Virgin of Guadalupe: Icon of national identity
By Jade Arroyo
Queen of México, Empress of America, Guadalupana, Morenita, Tonatzin (“our beloved mother” in Náhuatl, the Aztecs’ tongue), Lady of the Tepeyac. These are some of the names by which Mexican devotees recognize the Virgin of Guadalupe, what they call her, the name by which they ask her favors—which must be repaid—and sing to her. Simply, they adore her. The Virgin of Guadalupe is often mentioned as a representation of mestizaje, the amalgam of Mexican culture made up of different bloodlines, cultures and beliefs.
According to Mexican custom, this day starts the celebrations known as the “Guadalupe–Reyes marathon.” Mexicans start the party on December 12, continue with the posadas before Christmas, then celebrate Christmas, New Year’s, and finally Epiphany on January 6. Some of the most anticipated dates of the year are just around the corner, because, honestly, nobody can say no to the pozole and the pachanga (party).
Symbolism of the Virgin
The stars in the Guadalupana’s cloak are said to represent the December night sky. She is depicted standing atop a crescent moon; in Náhuatl, the “Mexico” means “navel of the moon.”
The Virgin’s skin is dark, like that of the indigenous peoples of Mexico. Her hands are held together in prayer, representing the bonding of cultures: her right hand is white and larger than the left, which is darker. The flower with four petals (Nahui Hollin in Náhuatl) on her dress symbolizes the presence of God and marks the place in her womb where Jesus is being carried. The word “Guadalupe” comes from the Náhuatl Coatlaxopeh, which means “Lady of the Heavens.”
The myth of Guadalupe and Juan Diego
According to tradition, the Virgin of Guadalupe appeared four times to Juan Diego on the hill of Tepeyac. The tale called Nican Mopohua says that her last appearance was on December 12, 1513. The Virgin told Juan Diego to climb up the Tepeyac, cut some flowers and bring them to her. It was winter, and the soil around was very dry; nonetheless, he found beautiful roses blooming there. He wrapped the roses on his tilma (a sort of poncho) and took them to the Virgin, who sent him to the Bishop with the roses as a proof of her existence. When Juan Diego met with the Bishop he opened his tilma and let the roses fall. On his cloak was miraculously imprinted the image of the Virgin of Guadalupe. Since then, she has been at the heart of Mexican spirituality.

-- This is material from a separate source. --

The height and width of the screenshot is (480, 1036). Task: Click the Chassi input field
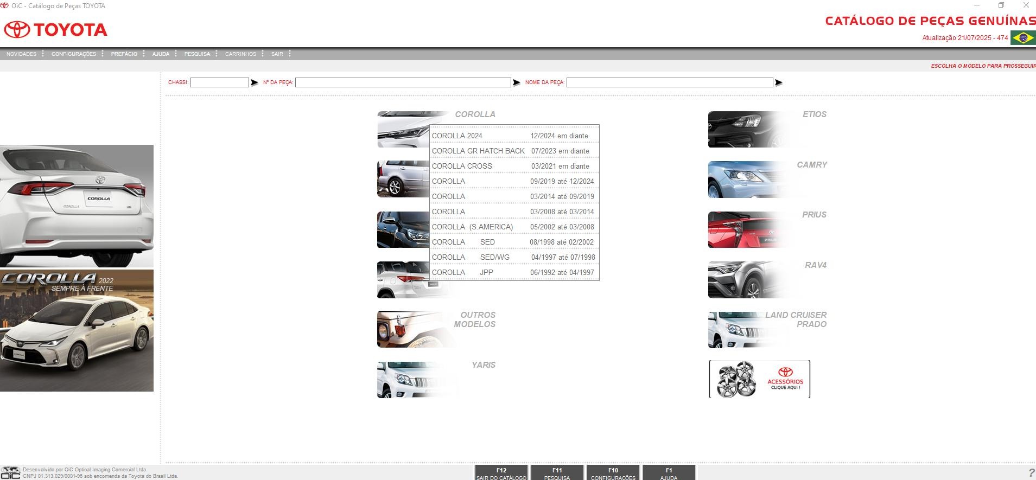click(219, 82)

Celebrations in San Miguel
Many sanmiguelenses in town celebrate this day with fervor. One of the places devoted to this festivity is El Santuario Hogar Guadalupano (better known as Mexiquito), a nonprofit home for orphaned or abandoned children. Mexiquito was founded by the singer/actor José Guadalupe Mójica in 1967. Ever since, this party is a yearly custom. Pilgrims visit the Virgin beginning on December 3, but the special day is, of course, the 12th, starting with mariachi music and the traditional “mañanitas” at 4am, followed by a series of masses at different times. During the day there is a joyful ambiance, and vendors sell Mexican food. All the profits from the sale go to the institution.
In the rural community of Los Rodriguez you can find a church dedicated to Our Lady of Guadalupe, and the celebration there is grand. A great number of pilgrims arrive to repay the Virgin for favors granted and to show their respect. The party starts the night of December 11, with evening mass at 11pm, followed by the mañanitas at midnight. All day long and the following day there are celebrations with fireworks and live music.
At the market Ignacio Ramírez, the union of merchants also celebrate the Virgin of Guadalupe; however, they celebrate on December 17 of each year. They start on December 16 in the afternoon and first go to the house of doña Consuelo, at Zacateros 35, to pick up the image of the “Virgen Peregrina” (Pilgrim Virgin), and then they carry her through the main streets of town and up to the market while singing songs of worship. This Virgen Peregrina image will remain at the market the rest of the day and all of December 17. The “Mañanitas” with mariachis are at 7am; at 9am a mass is led by Father Francisco Campos. The party extends the whole day, with banda music, mariachis, dances by “Aztec warrior” groups and flowers all over the place.